You can find more information in the release notes.
This sounds good in theory but:
I installed LDAP servers for years up until 2001, so my expirence is not super new, but based on my expirence LDAP is about speed. I have installed LDAP servers for the Navy and for General Electric, and in both cases speed of the directory was the make or break factor.
There have been products in the past that have offered to translate from LDAP to some other protocol, or storage repository, but response time under heavy load has been a problem in every product I have tried.
Does anyone have any expirence running this product under heavy load with a large database?
I suppose the idea behind Penrose is not to create the fastest LDAP implementation, but to expose existing repositories in a standard manner.

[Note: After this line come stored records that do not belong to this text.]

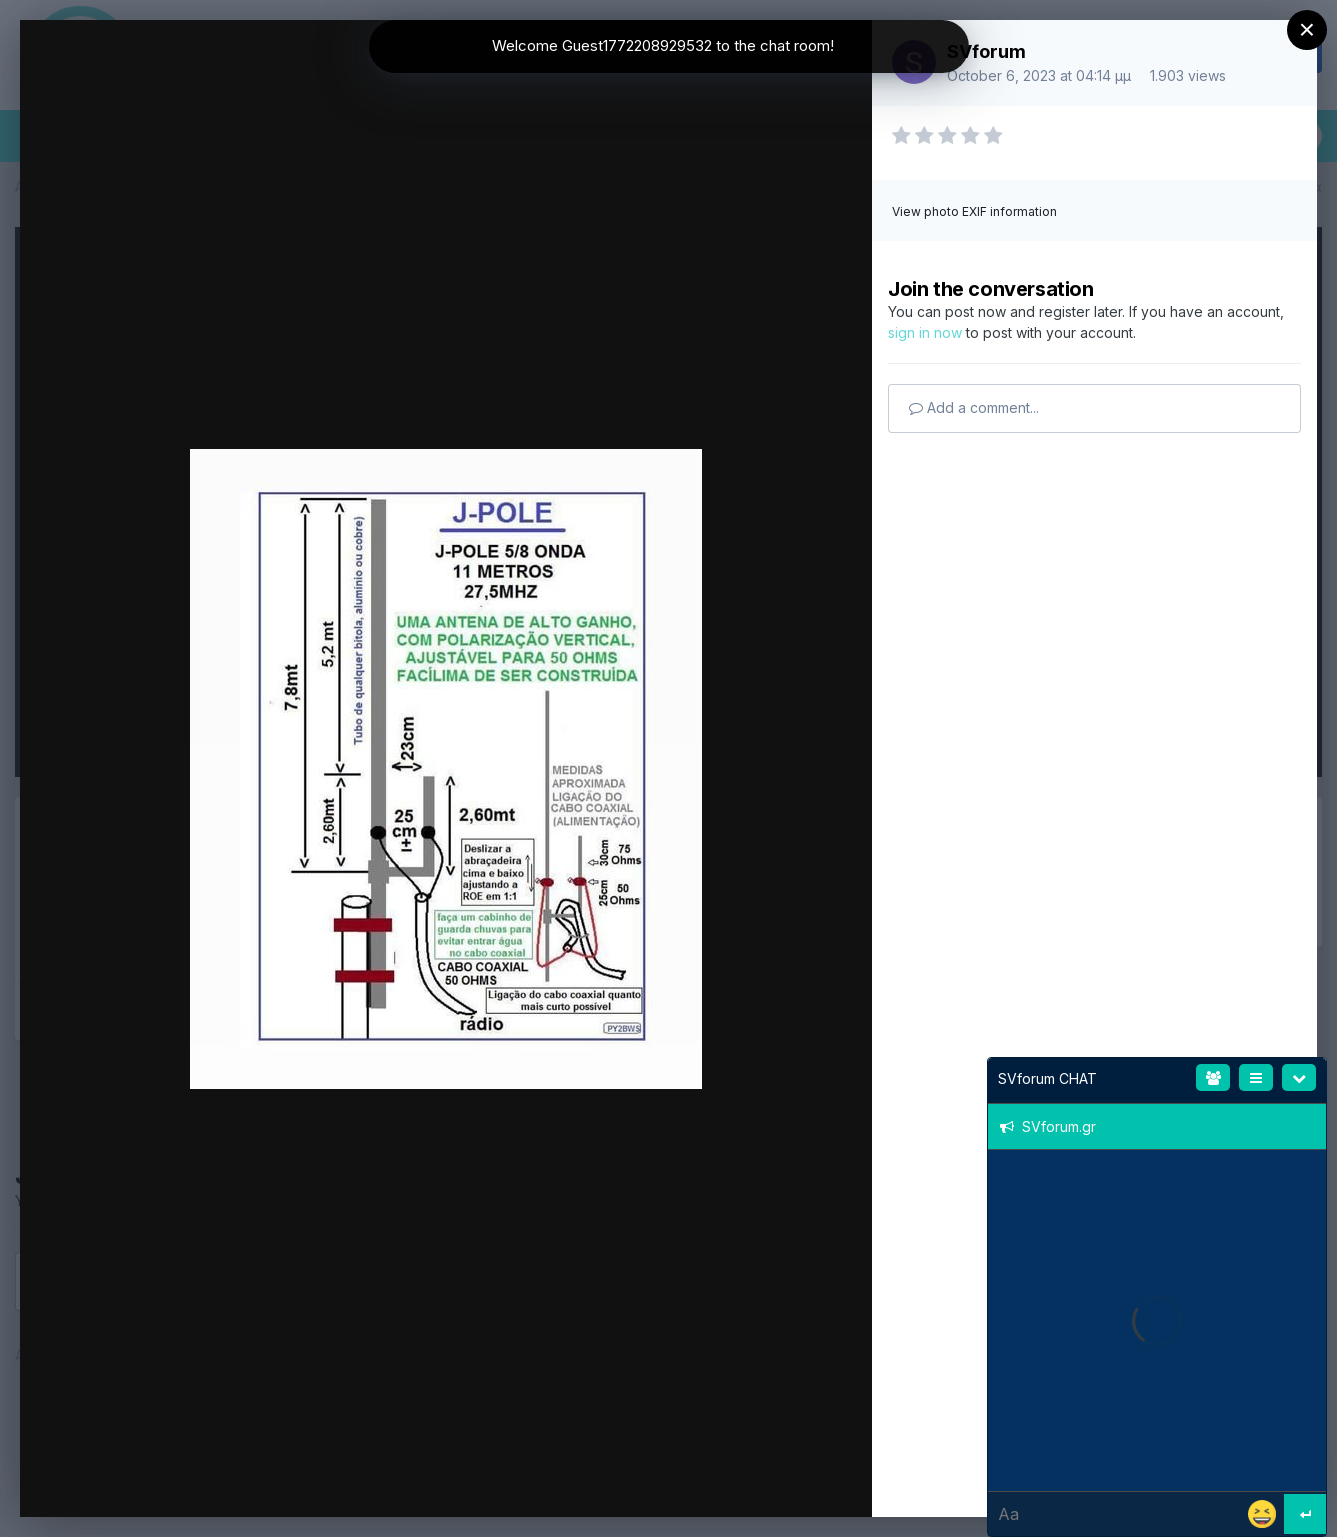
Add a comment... (974, 407)
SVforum (986, 51)
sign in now (925, 332)
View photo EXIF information (974, 211)
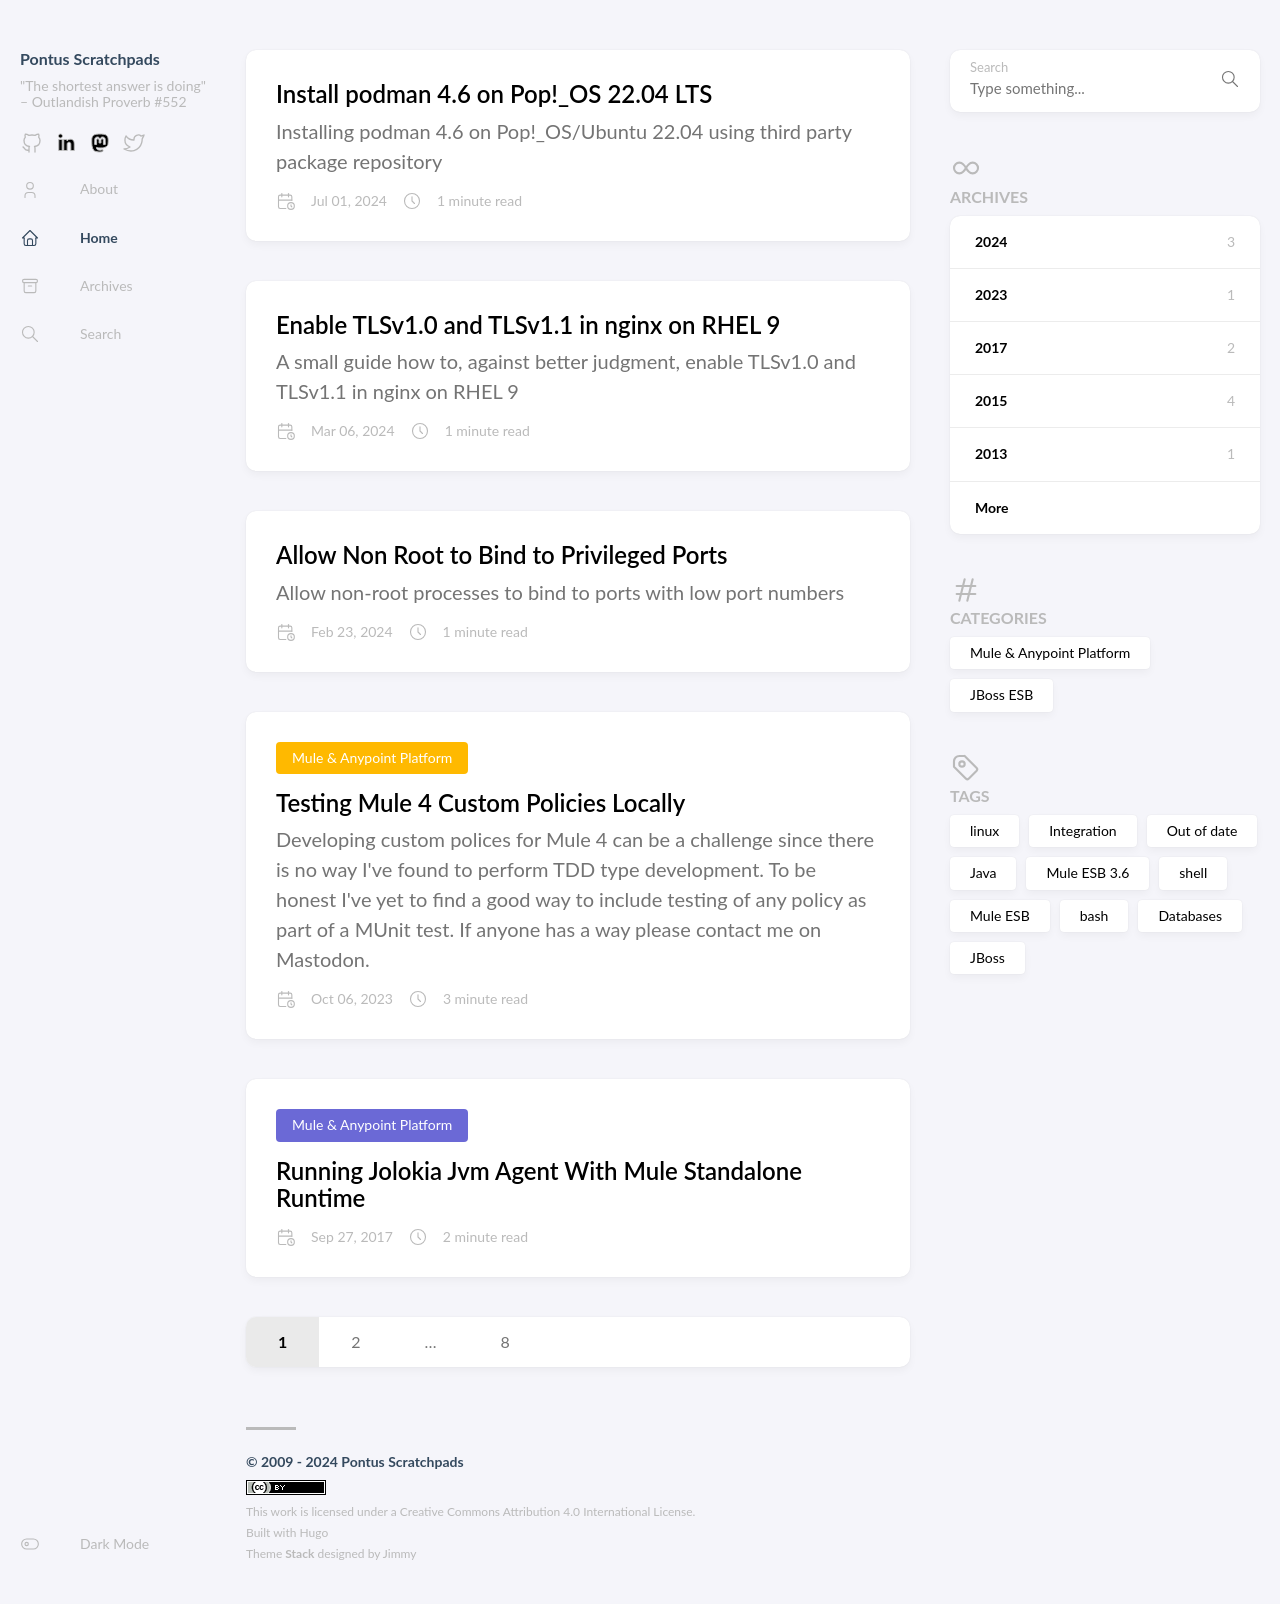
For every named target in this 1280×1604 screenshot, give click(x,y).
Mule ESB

They have an example on their site of using a mysql database as the persistence mechanism for LDAP. This would be a very useful tool for bringing legacy systems online in newer architectures. Think of the amount of applications that have custom authentication mechanisms backed by RDBMSs. With Penrse, you could expose those details as a directory server which would increase the return on the original investments and prolong the life without having to completely retrain existing staff.
It would be interesting to get *some* performance metrics though.